Track 5 – Paradise Island
OK, I have a soft spot for doowah-girls. This track opens with some 3 or 4 doowah girls singing ‘aia, aia oh…. Oho…. Aia oh’. And how can you possibly resist that. The song just drags you in right from the start and I promise you will not let go until it eats you up and spits you out. It’s a slow, relaxed Sunday-walk-in-the-park composition combining electric guitar and acoustic piano. Kind of Brian Culbertson early on in his career when he was not making party tracks. Great climaxing in the solo by Brian who just goes on and on over the chords. Like I said, the doowah girls drag you in and the ivories do the rest.
Track 6 – Old Friends
I have an old album at home by Joe Sample, it’s called Carmel.
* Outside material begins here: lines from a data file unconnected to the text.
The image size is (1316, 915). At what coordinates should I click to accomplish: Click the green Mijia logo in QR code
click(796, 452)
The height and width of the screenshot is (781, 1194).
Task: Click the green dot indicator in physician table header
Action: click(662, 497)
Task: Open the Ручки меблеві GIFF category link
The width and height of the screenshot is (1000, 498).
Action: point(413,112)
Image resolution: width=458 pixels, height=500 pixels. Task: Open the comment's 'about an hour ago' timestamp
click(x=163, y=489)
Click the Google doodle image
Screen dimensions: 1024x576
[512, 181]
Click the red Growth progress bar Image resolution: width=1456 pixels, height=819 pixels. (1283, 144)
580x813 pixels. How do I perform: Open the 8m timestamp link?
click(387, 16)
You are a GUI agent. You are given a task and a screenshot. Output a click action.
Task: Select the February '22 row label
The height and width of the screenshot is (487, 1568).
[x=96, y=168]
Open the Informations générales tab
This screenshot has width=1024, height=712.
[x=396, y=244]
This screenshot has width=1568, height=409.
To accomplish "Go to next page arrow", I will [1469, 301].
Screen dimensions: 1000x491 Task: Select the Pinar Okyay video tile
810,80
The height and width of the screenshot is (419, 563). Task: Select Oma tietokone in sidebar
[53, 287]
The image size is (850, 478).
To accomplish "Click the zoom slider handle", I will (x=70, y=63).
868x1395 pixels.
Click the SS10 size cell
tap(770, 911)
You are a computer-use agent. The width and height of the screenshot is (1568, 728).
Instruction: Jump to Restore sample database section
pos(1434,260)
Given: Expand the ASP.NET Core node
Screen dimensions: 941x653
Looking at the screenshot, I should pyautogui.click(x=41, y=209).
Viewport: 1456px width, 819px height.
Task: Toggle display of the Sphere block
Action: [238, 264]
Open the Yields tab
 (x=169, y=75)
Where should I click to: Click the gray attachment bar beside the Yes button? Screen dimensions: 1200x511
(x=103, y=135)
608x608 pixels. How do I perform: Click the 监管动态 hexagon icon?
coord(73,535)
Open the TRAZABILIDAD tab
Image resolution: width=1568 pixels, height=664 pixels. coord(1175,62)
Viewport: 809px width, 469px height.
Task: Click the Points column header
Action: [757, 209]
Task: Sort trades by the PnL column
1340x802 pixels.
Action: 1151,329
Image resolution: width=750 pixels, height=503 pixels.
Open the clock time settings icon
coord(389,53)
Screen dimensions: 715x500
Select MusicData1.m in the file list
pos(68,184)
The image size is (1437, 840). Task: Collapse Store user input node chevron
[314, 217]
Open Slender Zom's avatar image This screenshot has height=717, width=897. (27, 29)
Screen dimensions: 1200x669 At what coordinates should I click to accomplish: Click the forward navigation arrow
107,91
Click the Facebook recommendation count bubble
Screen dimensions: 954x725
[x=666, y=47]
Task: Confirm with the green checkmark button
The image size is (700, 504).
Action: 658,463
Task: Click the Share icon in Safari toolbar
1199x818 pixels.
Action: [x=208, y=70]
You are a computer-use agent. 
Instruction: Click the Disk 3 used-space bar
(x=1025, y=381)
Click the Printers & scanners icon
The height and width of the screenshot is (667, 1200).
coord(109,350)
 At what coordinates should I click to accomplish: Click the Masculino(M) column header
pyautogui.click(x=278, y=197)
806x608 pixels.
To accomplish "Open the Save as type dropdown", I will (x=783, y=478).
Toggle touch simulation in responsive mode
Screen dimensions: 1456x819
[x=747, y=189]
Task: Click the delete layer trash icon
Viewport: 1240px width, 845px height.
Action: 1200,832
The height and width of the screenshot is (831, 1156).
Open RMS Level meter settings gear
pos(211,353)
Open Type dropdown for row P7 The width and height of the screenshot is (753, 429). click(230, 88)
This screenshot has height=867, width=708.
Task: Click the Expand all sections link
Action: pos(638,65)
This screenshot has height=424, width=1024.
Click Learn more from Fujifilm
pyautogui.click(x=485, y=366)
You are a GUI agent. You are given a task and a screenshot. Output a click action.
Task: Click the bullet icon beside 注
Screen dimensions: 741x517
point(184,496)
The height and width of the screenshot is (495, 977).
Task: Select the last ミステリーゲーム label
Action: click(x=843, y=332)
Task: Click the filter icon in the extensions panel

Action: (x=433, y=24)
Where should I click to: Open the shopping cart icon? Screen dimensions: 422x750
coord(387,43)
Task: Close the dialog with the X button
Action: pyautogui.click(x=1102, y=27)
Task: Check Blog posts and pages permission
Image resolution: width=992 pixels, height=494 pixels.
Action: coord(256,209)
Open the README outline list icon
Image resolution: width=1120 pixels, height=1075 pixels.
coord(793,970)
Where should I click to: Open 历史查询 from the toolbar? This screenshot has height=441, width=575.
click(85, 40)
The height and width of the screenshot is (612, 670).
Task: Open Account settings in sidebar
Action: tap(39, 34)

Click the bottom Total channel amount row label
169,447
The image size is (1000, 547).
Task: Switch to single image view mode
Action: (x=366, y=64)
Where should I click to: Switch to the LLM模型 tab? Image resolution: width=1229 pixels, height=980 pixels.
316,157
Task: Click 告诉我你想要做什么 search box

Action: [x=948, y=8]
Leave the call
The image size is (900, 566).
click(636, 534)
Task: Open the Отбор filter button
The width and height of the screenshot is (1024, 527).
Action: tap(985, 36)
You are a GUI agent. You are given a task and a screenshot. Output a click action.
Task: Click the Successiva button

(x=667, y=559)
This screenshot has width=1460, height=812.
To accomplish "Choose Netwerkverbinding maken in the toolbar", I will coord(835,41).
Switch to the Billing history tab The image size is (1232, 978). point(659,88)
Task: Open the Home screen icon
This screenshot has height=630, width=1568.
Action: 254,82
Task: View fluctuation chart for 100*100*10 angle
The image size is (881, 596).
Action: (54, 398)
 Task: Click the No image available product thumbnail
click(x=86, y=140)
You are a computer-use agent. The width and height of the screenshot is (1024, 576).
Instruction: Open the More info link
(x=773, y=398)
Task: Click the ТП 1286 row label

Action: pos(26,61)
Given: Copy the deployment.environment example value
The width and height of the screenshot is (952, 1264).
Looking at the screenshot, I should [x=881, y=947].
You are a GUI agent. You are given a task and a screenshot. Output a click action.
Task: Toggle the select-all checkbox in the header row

On the front is a picture of Joe Sample perched by the seaside on what seems to be a stormy day. That album has that Carmel/Monterey feel that those who have been there love so much. Now I would put money on it that Brian Simpson has this album too and has taken inspiration from it. It could have been on there. It is full of Joe Samply-chords and even the soloing takes a page out of the ex Crusaders’ piano man’s mucical eloquence and lyricism.
Track 9 – Summer’s End
I used to play in a jazz duo on the UK south coast. We did some gigs at venues overlooking the ocean, people sitting in the sun, not a worry in the world, just enjoying the moment while we turned out the grooves. At the end of summer, when shadows elongate and the evenings bring on the chill, there is gratefulness and melancholy in the air, looking back at another great summer. Play this track in the middle of winter, close your eyes and you will be transported instantly to wherever you care to remember at the end of summer.
South Beach delivers something special for everyone, from the smooth jazz listener who classes this type of music as ‘elevator music’ to the hardcore LA Califusa smooth jazz collector.
It's a solid all-round investment for the collection and you will not be disappointed. In fact, if cds by Joe Sample, Greg Karukas, Jeff Lorber and Brian Culbertson are already in your collection, this album can do no wrong and will proudly measure up and occasionally excel.
All in all a great album which (after a few purchases in the smooth jazz arena which I really only played in elevators), is very refreshing and great musicianship. I am honoured to own it.
Thank you Mr. Simpson for raising the bar in the smooth jazz world.